August 31, 2009

 Every business cycle some economists conclude that this cycle is different and that the economy will not rebound as vigorously as usual, but they are almost always wrong.    However, this recession was the worst any of us have ever experienced.  We got to the edge of the abyss.  And we got scared!  Is it possible that this recovery period really could be different?  After all, fear can do a lot to alter human behavior.  Will American consumers finally end their love affair with debt and excessive consumption and begin a long-lasting shift towards thrift? 

  One group of economists anticipates a protracted period of subpar growth, which they are calling “The New Normal”.   They may or may not be right, but they raise some interesting questions.
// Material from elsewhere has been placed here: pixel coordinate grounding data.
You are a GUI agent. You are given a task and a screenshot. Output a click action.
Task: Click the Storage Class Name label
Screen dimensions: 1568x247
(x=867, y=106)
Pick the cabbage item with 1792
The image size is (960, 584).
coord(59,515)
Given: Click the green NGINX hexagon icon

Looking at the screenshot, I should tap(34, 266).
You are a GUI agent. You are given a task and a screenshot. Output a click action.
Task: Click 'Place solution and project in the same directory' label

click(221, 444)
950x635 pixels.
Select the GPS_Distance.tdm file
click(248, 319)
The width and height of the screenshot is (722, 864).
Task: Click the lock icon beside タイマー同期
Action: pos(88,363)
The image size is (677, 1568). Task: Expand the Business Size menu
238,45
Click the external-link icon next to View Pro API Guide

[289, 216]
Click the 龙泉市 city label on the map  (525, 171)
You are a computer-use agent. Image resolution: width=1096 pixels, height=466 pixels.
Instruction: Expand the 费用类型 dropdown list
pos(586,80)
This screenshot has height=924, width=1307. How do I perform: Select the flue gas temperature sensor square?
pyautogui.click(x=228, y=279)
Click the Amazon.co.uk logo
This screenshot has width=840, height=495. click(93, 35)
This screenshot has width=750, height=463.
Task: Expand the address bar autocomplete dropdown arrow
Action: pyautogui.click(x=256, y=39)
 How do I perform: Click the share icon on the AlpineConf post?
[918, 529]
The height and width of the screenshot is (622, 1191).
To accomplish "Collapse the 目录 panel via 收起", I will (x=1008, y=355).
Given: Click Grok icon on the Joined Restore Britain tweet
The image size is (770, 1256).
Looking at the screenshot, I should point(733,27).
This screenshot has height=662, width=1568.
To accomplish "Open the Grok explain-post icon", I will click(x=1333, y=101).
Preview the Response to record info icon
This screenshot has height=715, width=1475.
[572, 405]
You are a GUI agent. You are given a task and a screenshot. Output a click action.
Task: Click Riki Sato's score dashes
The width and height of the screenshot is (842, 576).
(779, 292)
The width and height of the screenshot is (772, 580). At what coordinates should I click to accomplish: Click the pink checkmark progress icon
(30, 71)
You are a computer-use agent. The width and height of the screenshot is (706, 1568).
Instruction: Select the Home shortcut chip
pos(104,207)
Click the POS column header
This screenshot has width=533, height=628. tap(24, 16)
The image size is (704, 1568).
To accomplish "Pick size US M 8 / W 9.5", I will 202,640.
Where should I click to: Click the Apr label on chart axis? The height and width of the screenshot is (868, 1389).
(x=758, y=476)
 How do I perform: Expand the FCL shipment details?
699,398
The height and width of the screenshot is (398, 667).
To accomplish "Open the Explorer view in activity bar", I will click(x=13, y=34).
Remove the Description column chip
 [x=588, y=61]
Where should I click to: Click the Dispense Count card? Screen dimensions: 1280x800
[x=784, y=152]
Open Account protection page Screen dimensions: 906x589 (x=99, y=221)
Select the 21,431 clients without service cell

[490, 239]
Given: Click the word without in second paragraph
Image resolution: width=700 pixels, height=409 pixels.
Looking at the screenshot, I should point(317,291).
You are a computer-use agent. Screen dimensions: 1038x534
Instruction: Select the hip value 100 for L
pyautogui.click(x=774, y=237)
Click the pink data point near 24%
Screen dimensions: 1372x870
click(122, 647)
  1.  Will home ownership still have its same appeal? Owning a home has always been an American dream, and home ownership has long been subsidized by the Federal government.  Homeowners deduct the interest they pay when calculating their taxes.  Below market rates of interest were readily attainable from Fannie Mae or Freddie Mac.  Credit was widely available, often with no down payment.  And apart from some scattered regional bubbles, homeowners have never seen their property value decline.  But in the past 18 months house prices have fallen by almost 25%.  One in twelve families are either behind on their payments on in foreclosure.  Does the fact that they can actually lose money on a real estate investment dampen the appetite of Americans for home ownership?  Or is this merely an opportunity for first time homeowners to purchase a home that they could not previously afford?
  2.   How much will people save?  For the past 30 years property values have risen rapidly.  The stock market surged to ever new highs.  Wealth was rising rapidly.  There was no need for additional savings.  As a result, the savings rate – the amount that we save from our paycheck – fell to zero.  But now, trillions of dollars of household net worth has been destroyed.  The unemployment rate is approaching 10%.  People are postponing retirement.  Retirees are going back to work.  Others are taking second jobs.  There is a definite need to save.  The savings rate has recently climbed back over 5%.  How high will it go?  If it stays at 5% that means there will be 5% less consumption spending going forward.  If it rises further, the bite will be even bigger.
  3.  When will banks make credit more readily available to consumers and small businesses?  Bank capital has been eroded by defaults on mortgages and credit card debt, and by the declining value of securities tied to these debt instruments.  Banks are currently far more interested in raising capital than they are in making new loans.  As a result of balance sheet erosion, banks have tightened credit conditions by requiring bigger down payments and higher credit scores.  Only the most creditworthy borrowers are able to secure funds in today’s environment.  But if the economy is going to grow, lenders need to open the spigot. 
  4.  When will businesses boost capital spending?  Several factors have to emerge before that can happen.  First, corporate America needs to return to profitability.  Thus far, profits have beaten analysts’ expectations largely because of aggressive cost cutting.  But there is a limit on how far that can go.  For earnings to grow further there needs to be growth in revenue which is, in turn, dependent on jobs and growth in income.  That has not happened yet.  Second, production is beginning to pick up, but only because firms have slashed inventory levels so sharply.  That will be a temporary blip unless businesses see a sustainable pickup in sales.  But sales, like earnings, are dependent upon growth in jobs and income.  Third, the utilization rate needs to rise from its current level of 65 per cent.  In normal circumstances it would be about 80 per cent.  There is considerable unused capital equipment sitting on the factory floor and little need for more.  For a sustainable recovery, we need businesses to jump back into the game.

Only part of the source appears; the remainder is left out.